Task directions
Although the data holds pictures, return only the lines from the one containing "You are a computer-use" to the end, exactly, and without them.

Dataset excerpts
******************************

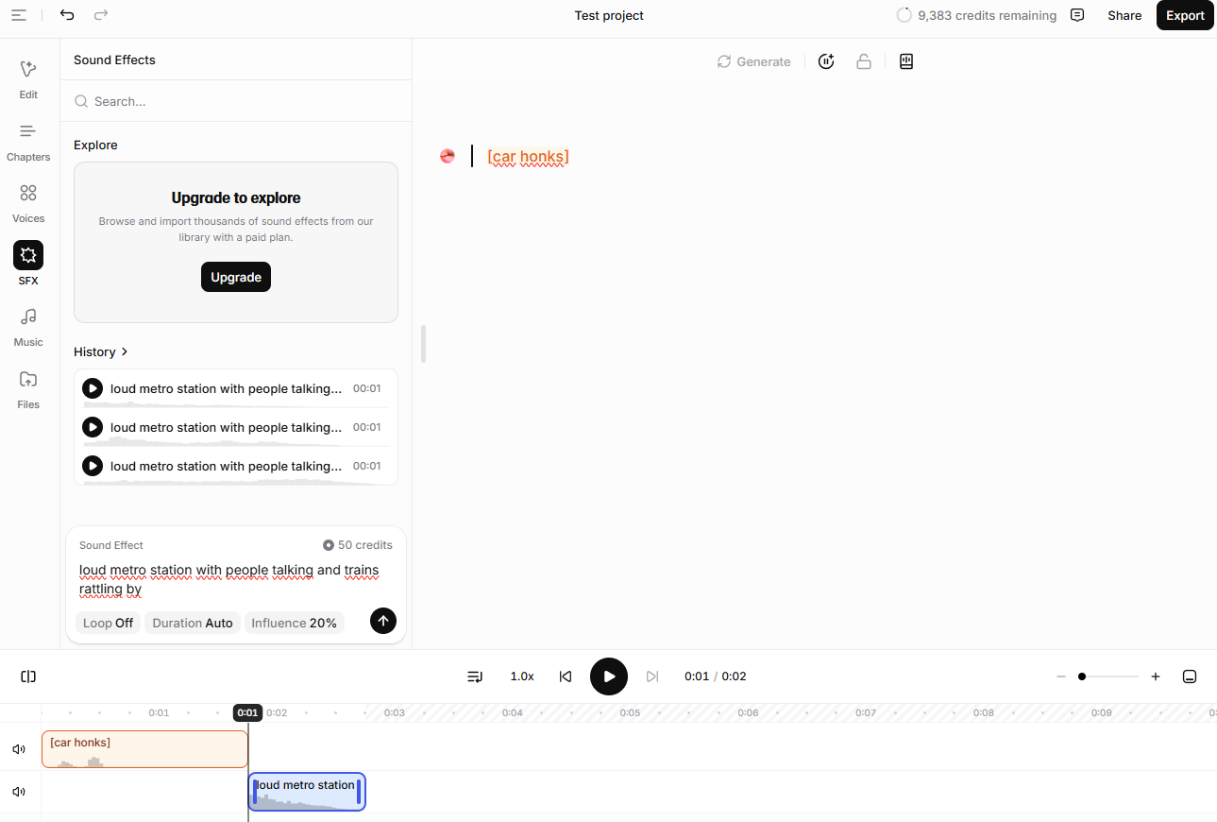Toggle Loop Off setting
This screenshot has height=822, width=1217.
[x=108, y=623]
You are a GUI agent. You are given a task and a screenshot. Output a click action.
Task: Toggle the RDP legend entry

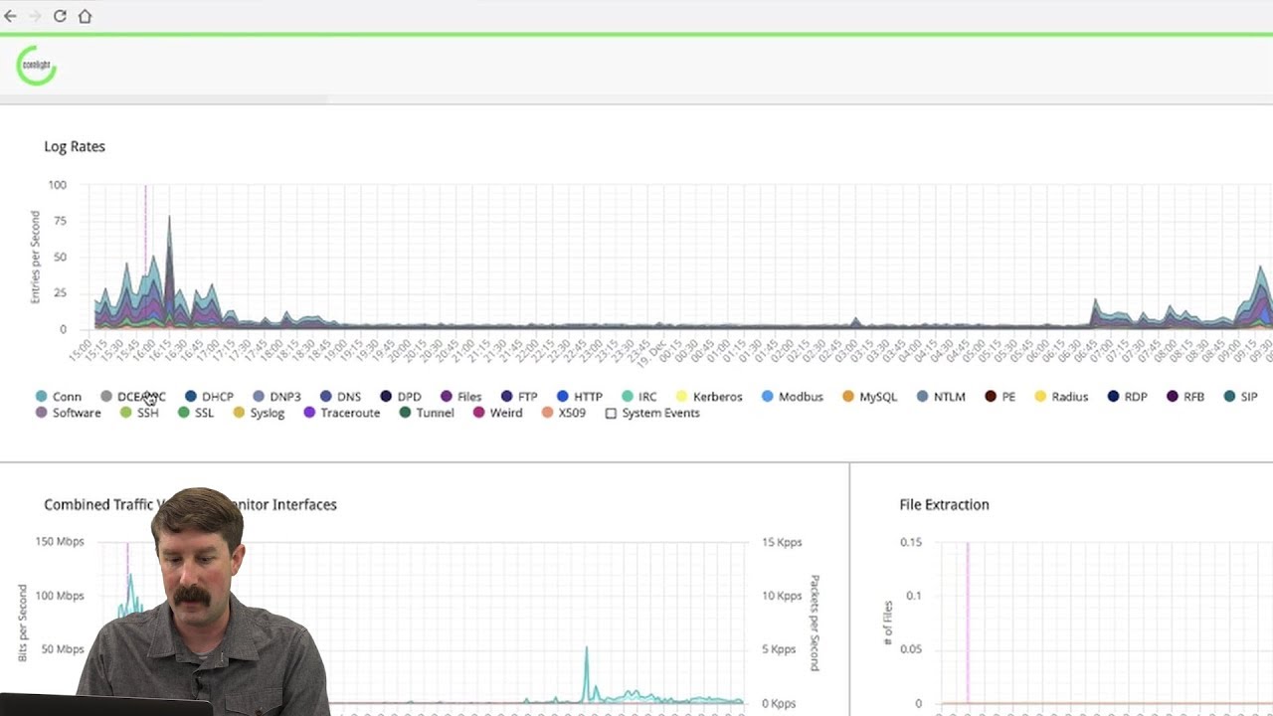[1128, 397]
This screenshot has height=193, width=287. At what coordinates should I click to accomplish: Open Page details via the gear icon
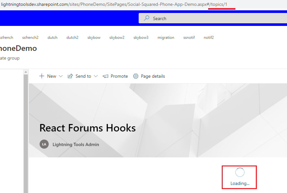tap(136, 76)
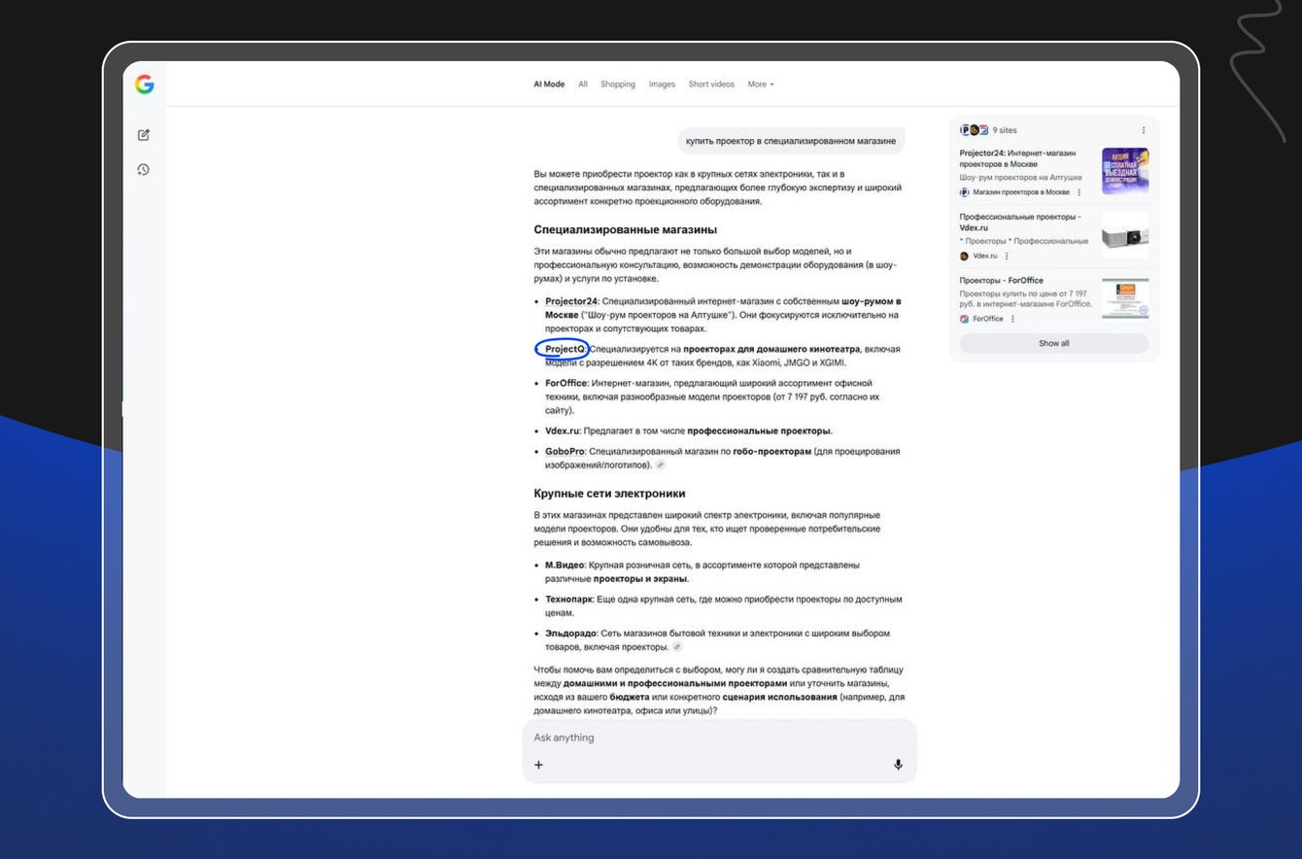Screen dimensions: 1302x859
Task: Click the microphone voice search icon
Action: [898, 765]
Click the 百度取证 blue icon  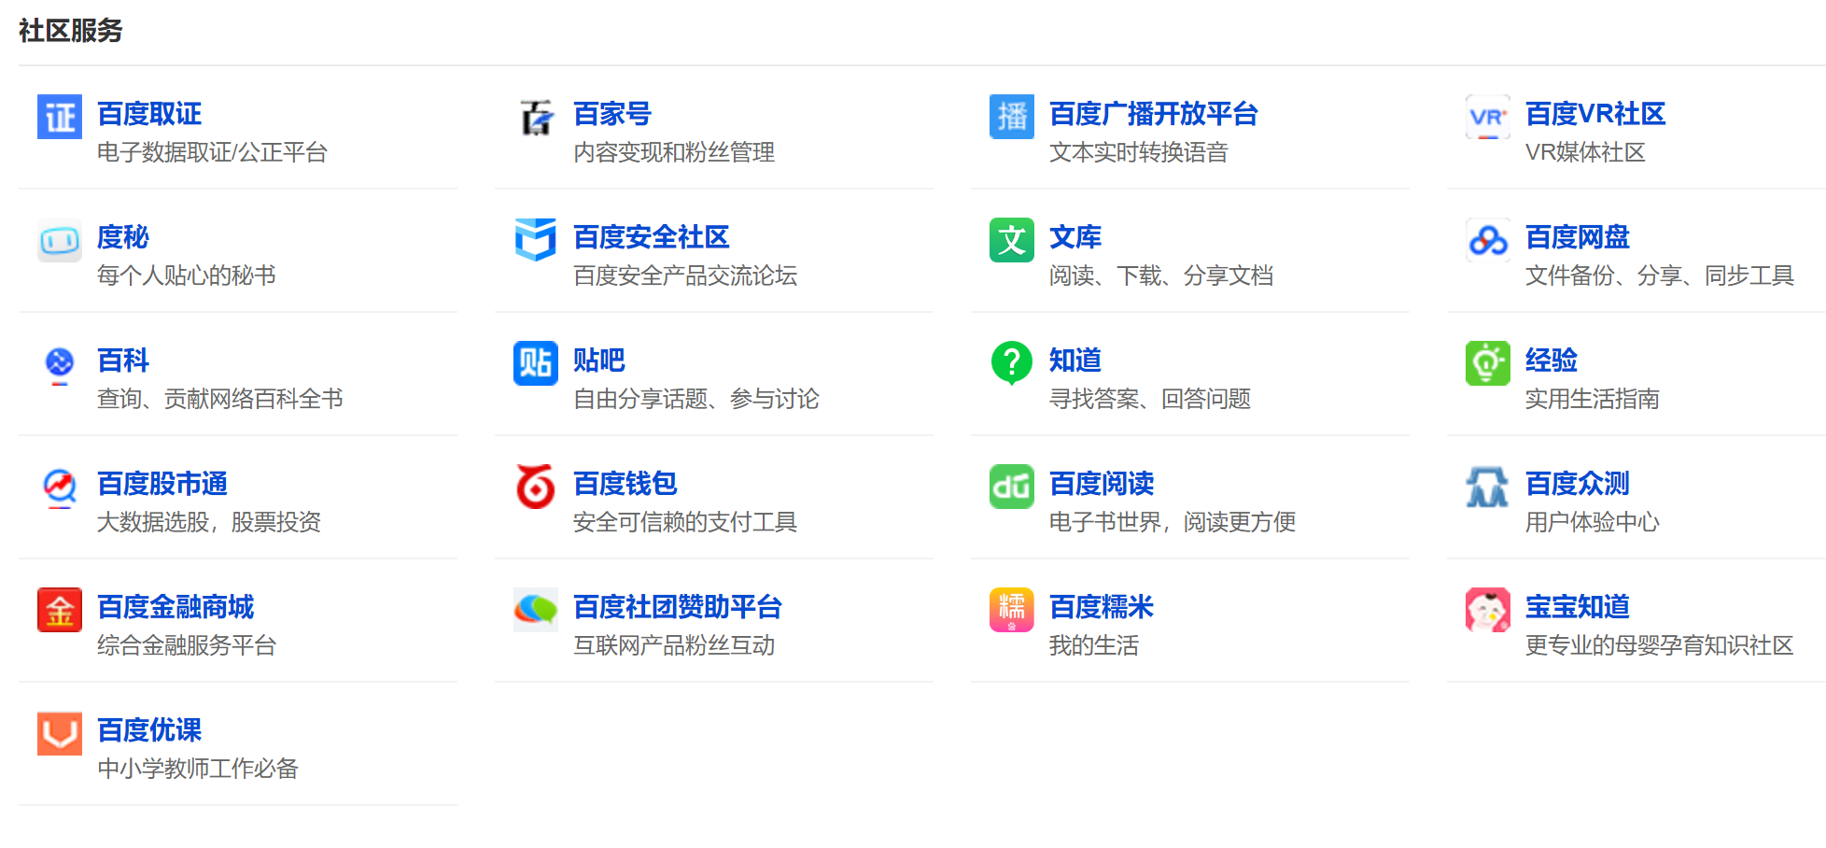pos(60,117)
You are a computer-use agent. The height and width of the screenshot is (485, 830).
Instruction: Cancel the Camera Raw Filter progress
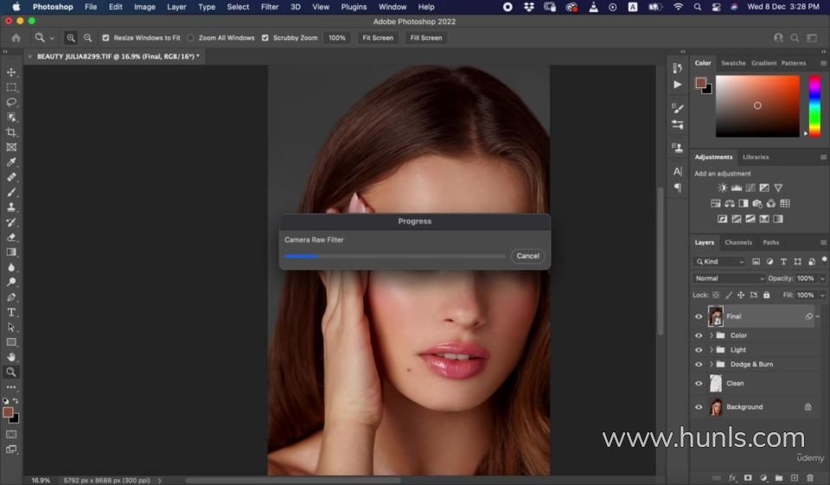pyautogui.click(x=527, y=256)
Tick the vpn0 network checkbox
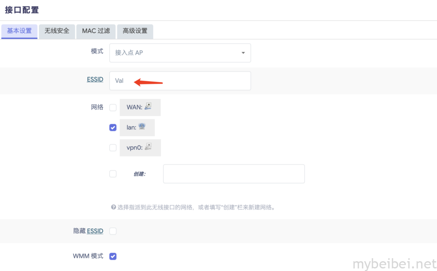Viewport: 437px width, 271px height. [x=113, y=148]
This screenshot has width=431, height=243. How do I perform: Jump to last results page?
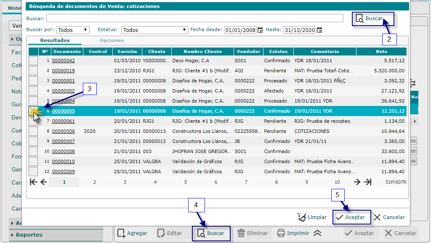tap(367, 182)
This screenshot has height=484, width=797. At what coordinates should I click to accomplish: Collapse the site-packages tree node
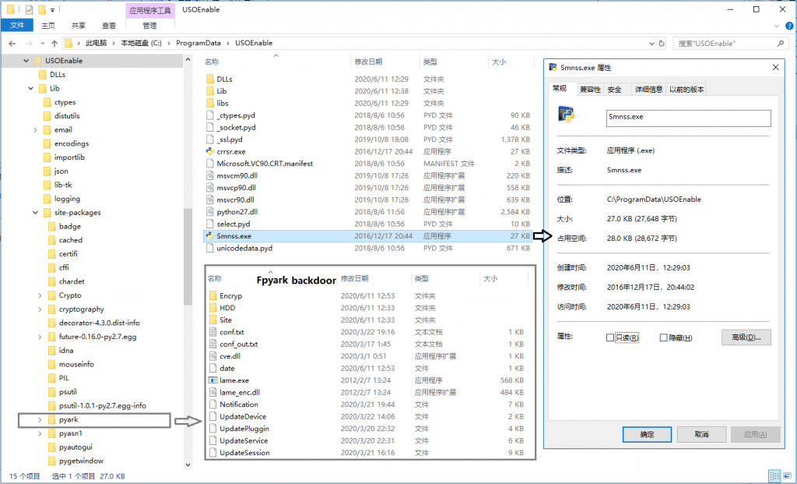tap(36, 213)
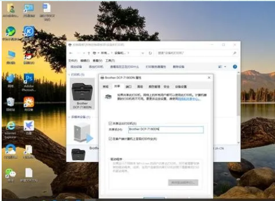Click the blue help question-mark icon
Image resolution: width=275 pixels, height=201 pixels.
(235, 67)
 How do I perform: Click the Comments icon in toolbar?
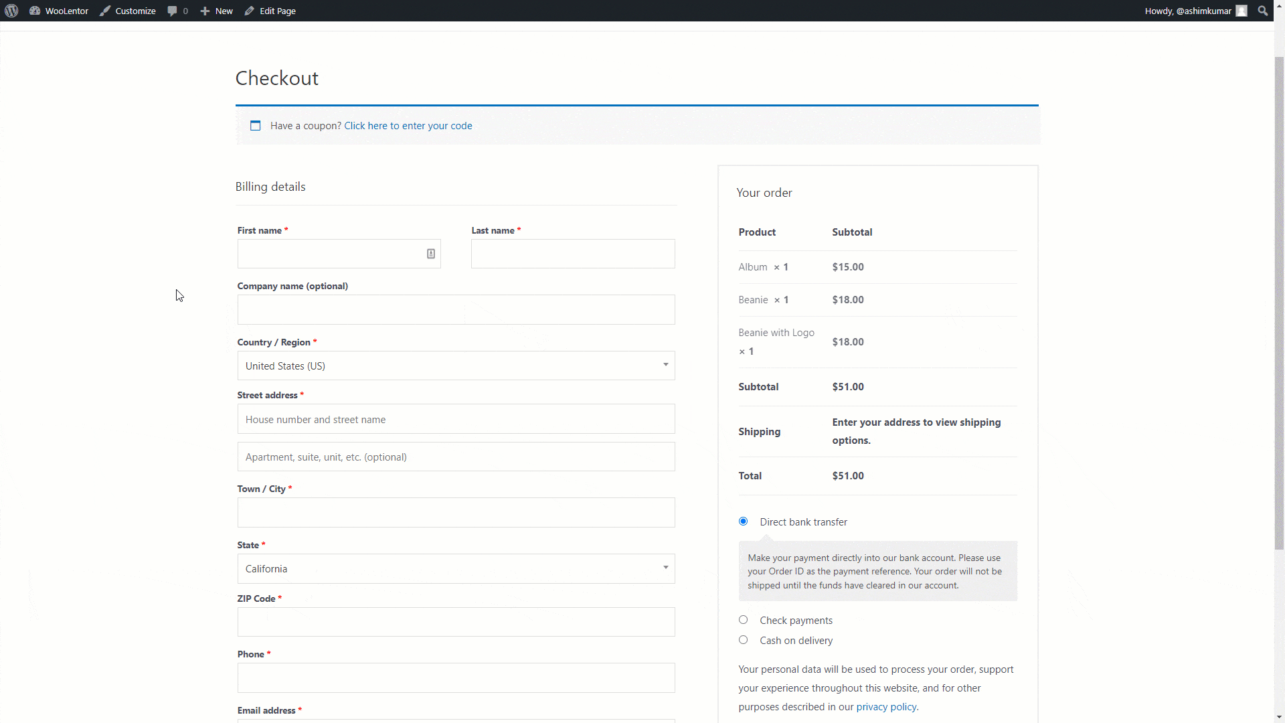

******************************

Finished exercise
You are a computer-use agent. The height and width of the screenshot is (485, 830).
Instruction: Cancel the Camera Raw Filter progress
pyautogui.click(x=527, y=256)
Tick the vpn0 network checkbox
Viewport: 437px width, 271px height. [x=113, y=148]
This screenshot has width=431, height=243. How do I perform: Jump to last results page?
tap(367, 182)
This screenshot has height=484, width=797. At what coordinates should I click to accomplish: Collapse the site-packages tree node
tap(36, 213)
Click the blue help question-mark icon
Image resolution: width=275 pixels, height=201 pixels.
(235, 67)
 How do I perform: Click the Comments icon in toolbar?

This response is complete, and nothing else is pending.